#### Given instruction
Can you render the rows as a Markdown table with the columns Number and Line, starting at the first line and ending at the line that contains "Action: (x=502, y=553)", both included, with a running number for each line and blank lines left out?

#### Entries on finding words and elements
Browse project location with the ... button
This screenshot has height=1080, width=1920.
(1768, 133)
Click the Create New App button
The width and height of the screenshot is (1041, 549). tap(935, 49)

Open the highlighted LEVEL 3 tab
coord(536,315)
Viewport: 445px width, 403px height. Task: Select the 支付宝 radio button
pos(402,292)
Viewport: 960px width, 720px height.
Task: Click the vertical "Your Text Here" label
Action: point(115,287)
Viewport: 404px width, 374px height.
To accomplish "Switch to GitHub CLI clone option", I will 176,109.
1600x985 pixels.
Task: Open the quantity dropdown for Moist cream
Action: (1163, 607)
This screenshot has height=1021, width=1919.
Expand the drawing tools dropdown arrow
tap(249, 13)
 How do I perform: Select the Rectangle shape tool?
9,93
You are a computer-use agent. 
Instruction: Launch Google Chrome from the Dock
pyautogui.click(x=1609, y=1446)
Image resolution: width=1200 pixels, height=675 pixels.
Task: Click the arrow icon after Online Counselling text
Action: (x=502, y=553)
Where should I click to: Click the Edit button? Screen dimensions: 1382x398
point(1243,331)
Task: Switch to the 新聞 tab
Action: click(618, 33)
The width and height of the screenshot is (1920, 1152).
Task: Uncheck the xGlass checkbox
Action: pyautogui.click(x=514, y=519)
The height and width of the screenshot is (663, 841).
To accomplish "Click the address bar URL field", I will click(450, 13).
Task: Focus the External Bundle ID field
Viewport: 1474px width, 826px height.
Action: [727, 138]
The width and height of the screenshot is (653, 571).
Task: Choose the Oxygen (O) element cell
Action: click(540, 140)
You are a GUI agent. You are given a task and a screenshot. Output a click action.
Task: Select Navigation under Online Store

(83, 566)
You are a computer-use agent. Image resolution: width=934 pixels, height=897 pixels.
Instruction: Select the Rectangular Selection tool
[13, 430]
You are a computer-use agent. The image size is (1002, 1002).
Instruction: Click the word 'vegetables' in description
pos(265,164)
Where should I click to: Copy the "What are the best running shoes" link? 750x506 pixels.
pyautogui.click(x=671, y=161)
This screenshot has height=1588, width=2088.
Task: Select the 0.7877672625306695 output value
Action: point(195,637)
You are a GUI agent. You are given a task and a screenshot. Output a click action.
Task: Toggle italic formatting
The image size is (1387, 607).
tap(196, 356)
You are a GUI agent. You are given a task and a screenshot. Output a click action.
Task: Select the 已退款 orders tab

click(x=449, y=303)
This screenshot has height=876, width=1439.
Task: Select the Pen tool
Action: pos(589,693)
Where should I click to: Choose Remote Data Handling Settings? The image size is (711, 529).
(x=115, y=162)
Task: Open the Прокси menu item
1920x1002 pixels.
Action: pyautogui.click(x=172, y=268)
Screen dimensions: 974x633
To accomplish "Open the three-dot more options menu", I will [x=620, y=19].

#### Full answer
| Number | Line |
|---|---|
| 1 | Browse project location with the ... button |
| 2 | This screenshot has height=1080, width=1920. |
| 3 | (1768, 133) |
| 4 | Click the Create New App button |
| 5 | The width and height of the screenshot is (1041, 549). tap(935, 49) |
| 6 | Open the highlighted LEVEL 3 tab |
| 7 | coord(536,315) |
| 8 | Viewport: 445px width, 403px height. Task: Select the 支付宝 radio button |
| 9 | pos(402,292) |
| 10 | Viewport: 960px width, 720px height. |
| 11 | Task: Click the vertical "Your Text Here" label |
| 12 | Action: point(115,287) |
| 13 | Viewport: 404px width, 374px height. |
| 14 | To accomplish "Switch to GitHub CLI clone option", I will 176,109. |
| 15 | 1600x985 pixels. |
| 16 | Task: Open the quantity dropdown for Moist cream |
| 17 | Action: (1163, 607) |
| 18 | This screenshot has height=1021, width=1919. |
| 19 | Expand the drawing tools dropdown arrow |
| 20 | tap(249, 13) |
| 21 |  How do I perform: Select the Rectangle shape tool? |
| 22 | 9,93 |
| 23 | You are a computer-use agent.  |
| 24 | Instruction: Launch Google Chrome from the Dock |
| 25 | pyautogui.click(x=1609, y=1446) |
| 26 | Image resolution: width=1200 pixels, height=675 pixels. |
| 27 | Task: Click the arrow icon after Online Counselling text |
| 28 | Action: (x=502, y=553) |